» **Selection**

Improve Your Negotiations With The 5 Golden Rules.   LEARN THEM

We’ve all seen the pictures of negotiators sitting at the table — one team facing off against the other.

Importantly, each team almost always includes at least several individuals. Often, in fact, each team includes multiple players, each of whom may play a critical role.

The question is thus raised — how should corporate and other leaders assemble their most effective negotiation teams and what criteria should they use?

In many ways, the answer to this question is not that different than how leaders should assemble and run their most effective management teams.

After all, the ability of any manager to negotiate — internally with his/her colleagues and externally with others — forms a fundamental element of their success. It’s thus instructive to look to sound management principles for the answer to this question.

Jim Collins’ bestseller “Good to Great — Why Some Companies Make the Leap … and Others Don’t” offers sage advice that can help managers determine how to select their best negotiation team.

In his heavily researched work, Collins found the following traits common to all the companies that went from good to great. Each should also be applied when selecting your top negotiation teams.

1. Level 5 leadership: Collins found that good-to-great corporate leaders exhibited: personal humility, professional will, compelling modesty and understated egos, a fanatical drive to produce sustained results, and a workmanlike diligence (“more plow horse than show horse”). Great negotiators and negotiation team leaders exhibit many of these same traits.

Marquette University law professor Andrea Kupfer Schneider found in a 2002 study that the most effective negotiators were not overtly adversarial and were “both assertive (experienced, realistic, fair, astute, careful, wise) and empathetic (perceptive, communicative, accommodating, agreeable, adaptable).”

So don’t go for the ego-driven high profile, “I’m a great negotiator and we’ll beat the pants off our opponents” negotiation team leader. Instead, select the equally bright “plow horse.”

2. First who, then what: Collins found that transforming a good to a great company involved “getting the right people on the bus (and the wrong people off the bus) and then figur(ing) out where to drive it.”

The key point, he noted, is that the “‘who’ questions come before ‘what’ decisions — before vision, before strategy, before organizational structure, before tactics.”

In putting your negotiation team together, then, gather the absolute best people for your team first. Afterwards, brainstorm the “what” decisions — the vision, goals, their roles, strategy and tactics.

With the right team, you will be able to make the most effective decisions. Without it, the most brilliant strategy may not get you success. When in doubt about a possible team member, keep looking — internally or externally.

3. Confront the brutal facts: Yet never lose faith. Collins concluded that the good-to-great companies “confronted the brutal facts of their current reality” and exhibited a “culture wherein people have a tremendous opportunity to be heard and, ultimately, for the truth to be heard.” But they also retained “absolute faith that (they) can and will prevail in the end, regardless of their difficulties.”

Effective negotiation teams do not sugar-coat their leverage, but analyze every element in a brutally honest way. If not, deals will be lost that should have closed and expectations will be generated that could not possibly be satisfied.

» **Dataset content**
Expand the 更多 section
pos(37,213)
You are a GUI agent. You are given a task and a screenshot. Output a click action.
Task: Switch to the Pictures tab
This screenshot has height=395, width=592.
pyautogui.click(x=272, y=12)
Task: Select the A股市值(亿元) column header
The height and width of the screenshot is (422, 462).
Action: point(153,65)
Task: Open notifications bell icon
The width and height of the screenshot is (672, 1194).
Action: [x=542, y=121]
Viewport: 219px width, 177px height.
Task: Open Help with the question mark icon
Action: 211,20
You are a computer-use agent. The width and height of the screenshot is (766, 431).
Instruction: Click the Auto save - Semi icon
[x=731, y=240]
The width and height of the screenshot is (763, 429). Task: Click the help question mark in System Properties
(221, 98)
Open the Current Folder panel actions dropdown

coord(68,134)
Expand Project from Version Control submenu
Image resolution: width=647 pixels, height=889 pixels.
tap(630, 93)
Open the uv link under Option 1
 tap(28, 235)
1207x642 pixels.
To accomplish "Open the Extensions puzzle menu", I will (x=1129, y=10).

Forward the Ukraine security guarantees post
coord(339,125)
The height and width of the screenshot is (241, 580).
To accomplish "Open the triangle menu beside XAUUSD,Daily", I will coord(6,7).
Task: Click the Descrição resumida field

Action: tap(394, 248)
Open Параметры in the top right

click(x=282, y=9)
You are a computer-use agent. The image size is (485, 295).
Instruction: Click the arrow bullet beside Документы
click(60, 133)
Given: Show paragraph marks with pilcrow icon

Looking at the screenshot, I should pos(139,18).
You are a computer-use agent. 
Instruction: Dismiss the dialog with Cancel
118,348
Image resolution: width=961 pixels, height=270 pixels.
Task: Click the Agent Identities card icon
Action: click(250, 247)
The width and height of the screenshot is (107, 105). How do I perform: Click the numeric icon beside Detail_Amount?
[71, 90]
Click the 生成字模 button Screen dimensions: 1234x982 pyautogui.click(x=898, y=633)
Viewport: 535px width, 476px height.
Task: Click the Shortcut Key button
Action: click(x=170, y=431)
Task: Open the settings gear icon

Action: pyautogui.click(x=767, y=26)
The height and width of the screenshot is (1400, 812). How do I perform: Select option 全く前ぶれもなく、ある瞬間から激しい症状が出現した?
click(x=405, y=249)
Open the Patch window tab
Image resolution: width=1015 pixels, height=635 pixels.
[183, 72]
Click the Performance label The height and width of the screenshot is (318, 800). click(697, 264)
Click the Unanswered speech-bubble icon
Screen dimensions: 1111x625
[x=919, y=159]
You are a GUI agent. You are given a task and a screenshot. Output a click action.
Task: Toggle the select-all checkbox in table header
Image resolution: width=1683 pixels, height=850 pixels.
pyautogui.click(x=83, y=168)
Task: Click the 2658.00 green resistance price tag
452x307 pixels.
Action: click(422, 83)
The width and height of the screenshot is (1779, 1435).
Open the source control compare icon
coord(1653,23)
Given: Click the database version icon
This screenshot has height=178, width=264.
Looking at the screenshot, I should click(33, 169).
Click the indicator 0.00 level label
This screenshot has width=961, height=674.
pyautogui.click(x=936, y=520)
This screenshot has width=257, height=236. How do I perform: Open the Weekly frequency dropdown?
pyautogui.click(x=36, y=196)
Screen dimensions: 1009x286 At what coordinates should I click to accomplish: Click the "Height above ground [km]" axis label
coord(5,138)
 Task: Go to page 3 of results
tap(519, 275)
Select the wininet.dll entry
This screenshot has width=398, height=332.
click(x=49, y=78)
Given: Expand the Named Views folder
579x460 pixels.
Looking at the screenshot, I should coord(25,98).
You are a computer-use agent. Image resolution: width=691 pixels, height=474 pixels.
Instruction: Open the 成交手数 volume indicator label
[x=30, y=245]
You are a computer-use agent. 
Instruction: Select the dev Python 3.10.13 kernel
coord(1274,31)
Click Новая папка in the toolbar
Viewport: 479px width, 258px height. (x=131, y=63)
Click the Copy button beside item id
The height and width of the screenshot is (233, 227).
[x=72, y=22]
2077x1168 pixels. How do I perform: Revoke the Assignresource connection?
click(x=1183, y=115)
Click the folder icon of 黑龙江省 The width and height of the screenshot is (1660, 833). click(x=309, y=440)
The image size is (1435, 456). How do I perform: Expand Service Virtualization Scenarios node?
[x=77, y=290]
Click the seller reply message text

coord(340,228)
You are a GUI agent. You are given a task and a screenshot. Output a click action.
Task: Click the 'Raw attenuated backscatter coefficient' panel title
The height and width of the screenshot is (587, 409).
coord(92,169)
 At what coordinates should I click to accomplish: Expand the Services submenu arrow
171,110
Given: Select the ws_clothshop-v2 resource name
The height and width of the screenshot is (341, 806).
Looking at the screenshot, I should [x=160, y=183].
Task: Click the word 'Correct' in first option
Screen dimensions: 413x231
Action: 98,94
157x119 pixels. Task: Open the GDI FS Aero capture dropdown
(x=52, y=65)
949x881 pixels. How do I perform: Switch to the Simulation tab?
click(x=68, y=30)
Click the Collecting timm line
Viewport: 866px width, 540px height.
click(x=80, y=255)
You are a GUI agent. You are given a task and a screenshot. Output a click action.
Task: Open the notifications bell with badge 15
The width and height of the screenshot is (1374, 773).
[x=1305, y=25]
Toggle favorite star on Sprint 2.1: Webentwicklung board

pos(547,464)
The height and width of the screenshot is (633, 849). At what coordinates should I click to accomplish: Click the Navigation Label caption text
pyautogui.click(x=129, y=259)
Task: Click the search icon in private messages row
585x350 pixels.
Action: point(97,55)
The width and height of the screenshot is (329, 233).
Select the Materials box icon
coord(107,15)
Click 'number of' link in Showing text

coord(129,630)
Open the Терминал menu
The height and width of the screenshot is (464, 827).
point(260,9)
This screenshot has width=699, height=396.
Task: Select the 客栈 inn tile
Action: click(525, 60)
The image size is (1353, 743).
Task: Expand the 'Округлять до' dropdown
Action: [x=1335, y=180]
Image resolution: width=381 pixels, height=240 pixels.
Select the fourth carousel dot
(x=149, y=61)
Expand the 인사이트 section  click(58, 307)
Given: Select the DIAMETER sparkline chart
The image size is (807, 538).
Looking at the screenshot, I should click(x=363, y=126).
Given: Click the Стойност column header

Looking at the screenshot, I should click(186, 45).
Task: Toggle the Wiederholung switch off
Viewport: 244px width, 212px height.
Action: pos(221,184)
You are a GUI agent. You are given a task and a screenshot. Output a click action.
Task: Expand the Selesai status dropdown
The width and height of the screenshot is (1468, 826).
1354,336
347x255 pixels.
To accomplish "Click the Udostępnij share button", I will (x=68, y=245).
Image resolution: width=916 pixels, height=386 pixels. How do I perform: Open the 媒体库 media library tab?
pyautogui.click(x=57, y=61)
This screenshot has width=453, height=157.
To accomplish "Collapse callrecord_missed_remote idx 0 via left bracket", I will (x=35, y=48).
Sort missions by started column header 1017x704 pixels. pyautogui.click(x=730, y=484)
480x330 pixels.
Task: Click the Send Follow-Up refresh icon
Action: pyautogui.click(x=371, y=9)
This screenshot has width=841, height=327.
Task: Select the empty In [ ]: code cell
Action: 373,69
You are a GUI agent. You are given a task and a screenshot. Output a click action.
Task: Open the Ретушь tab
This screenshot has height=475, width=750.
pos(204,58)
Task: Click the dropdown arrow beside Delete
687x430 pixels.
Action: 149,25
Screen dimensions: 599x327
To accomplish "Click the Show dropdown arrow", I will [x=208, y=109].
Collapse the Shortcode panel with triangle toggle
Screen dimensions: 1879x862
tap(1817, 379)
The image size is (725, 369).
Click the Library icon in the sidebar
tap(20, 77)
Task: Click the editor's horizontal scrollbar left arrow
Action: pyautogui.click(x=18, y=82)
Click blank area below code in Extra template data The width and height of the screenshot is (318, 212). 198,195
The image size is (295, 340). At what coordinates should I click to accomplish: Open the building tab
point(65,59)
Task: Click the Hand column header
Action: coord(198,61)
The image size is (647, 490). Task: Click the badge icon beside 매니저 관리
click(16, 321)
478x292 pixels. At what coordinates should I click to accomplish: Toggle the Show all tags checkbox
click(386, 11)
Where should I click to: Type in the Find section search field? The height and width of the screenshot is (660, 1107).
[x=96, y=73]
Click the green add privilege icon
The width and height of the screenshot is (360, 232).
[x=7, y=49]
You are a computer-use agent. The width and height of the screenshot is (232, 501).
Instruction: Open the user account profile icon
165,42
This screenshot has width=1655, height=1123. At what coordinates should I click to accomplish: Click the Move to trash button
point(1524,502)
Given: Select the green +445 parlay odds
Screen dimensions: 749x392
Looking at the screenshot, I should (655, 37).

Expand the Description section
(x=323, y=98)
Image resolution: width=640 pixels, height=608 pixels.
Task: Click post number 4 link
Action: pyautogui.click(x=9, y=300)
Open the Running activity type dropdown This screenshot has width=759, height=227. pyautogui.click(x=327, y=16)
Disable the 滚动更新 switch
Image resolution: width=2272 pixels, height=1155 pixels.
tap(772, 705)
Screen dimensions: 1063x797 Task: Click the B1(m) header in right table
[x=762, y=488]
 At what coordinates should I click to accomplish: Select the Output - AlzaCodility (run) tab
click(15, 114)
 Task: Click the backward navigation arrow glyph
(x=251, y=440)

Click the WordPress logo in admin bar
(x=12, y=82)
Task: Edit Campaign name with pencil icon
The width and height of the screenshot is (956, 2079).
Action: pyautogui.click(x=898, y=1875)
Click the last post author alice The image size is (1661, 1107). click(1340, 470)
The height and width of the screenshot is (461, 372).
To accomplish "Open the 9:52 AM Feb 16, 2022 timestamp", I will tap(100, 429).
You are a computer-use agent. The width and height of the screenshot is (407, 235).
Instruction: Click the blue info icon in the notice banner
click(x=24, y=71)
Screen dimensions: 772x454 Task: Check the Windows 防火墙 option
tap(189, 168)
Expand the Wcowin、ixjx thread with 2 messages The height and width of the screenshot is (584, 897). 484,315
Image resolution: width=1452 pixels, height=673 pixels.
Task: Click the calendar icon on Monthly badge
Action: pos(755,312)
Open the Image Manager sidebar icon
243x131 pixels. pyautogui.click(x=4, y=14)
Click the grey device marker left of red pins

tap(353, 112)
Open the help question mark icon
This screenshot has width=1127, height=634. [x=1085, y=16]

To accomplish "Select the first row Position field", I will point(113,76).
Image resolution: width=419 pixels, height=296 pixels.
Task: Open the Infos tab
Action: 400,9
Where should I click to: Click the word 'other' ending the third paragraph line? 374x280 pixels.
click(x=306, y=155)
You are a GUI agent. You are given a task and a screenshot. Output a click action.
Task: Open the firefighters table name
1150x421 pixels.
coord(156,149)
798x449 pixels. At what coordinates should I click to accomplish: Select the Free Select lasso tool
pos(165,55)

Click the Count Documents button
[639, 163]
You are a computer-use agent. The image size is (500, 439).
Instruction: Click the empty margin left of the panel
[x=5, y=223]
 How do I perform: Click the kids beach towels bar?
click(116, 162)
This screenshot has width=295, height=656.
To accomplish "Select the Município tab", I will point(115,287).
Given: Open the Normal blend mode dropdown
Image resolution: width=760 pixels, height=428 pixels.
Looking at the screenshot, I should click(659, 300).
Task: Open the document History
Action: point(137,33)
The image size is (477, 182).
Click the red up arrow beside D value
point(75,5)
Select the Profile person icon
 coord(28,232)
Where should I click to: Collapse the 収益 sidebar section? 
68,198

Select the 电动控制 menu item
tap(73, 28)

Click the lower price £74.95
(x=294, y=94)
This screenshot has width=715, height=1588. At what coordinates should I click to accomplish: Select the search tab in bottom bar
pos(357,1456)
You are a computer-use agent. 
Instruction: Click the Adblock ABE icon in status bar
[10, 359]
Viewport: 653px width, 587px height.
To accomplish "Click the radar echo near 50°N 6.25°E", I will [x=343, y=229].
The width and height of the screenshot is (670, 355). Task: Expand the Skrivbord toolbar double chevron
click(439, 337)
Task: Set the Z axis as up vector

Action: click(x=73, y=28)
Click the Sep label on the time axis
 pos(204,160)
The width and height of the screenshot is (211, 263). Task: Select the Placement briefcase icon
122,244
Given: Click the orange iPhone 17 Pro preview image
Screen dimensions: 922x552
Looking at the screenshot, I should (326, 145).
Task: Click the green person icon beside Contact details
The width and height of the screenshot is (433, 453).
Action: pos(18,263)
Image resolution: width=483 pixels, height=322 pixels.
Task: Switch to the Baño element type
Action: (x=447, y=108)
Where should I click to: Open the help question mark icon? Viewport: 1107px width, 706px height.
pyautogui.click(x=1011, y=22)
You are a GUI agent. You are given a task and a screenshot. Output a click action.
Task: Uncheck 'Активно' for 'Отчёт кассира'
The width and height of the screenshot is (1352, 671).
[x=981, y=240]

» **Instructions to follow**
Print word for word the part of the negotiation-team article above that begins at the words "So don’t go" and stops after "strategy and tactics.".

» **Exercise solution**
So don’t go for the ego-driven high profile, “I’m a great negotiator and we’ll beat the pants off our opponents” negotiation team leader. Instead, select the equally bright “plow horse.”

2. First who, then what: Collins found that transforming a good to a great company involved “getting the right people on the bus (and the wrong people off the bus) and then figur(ing) out where to drive it.”

The key point, he noted, is that the “‘who’ questions come before ‘what’ decisions — before vision, before strategy, before organizational structure, before tactics.”

In putting your negotiation team together, then, gather the absolute best people for your team first. Afterwards, brainstorm the “what” decisions — the vision, goals, their roles, strategy and tactics.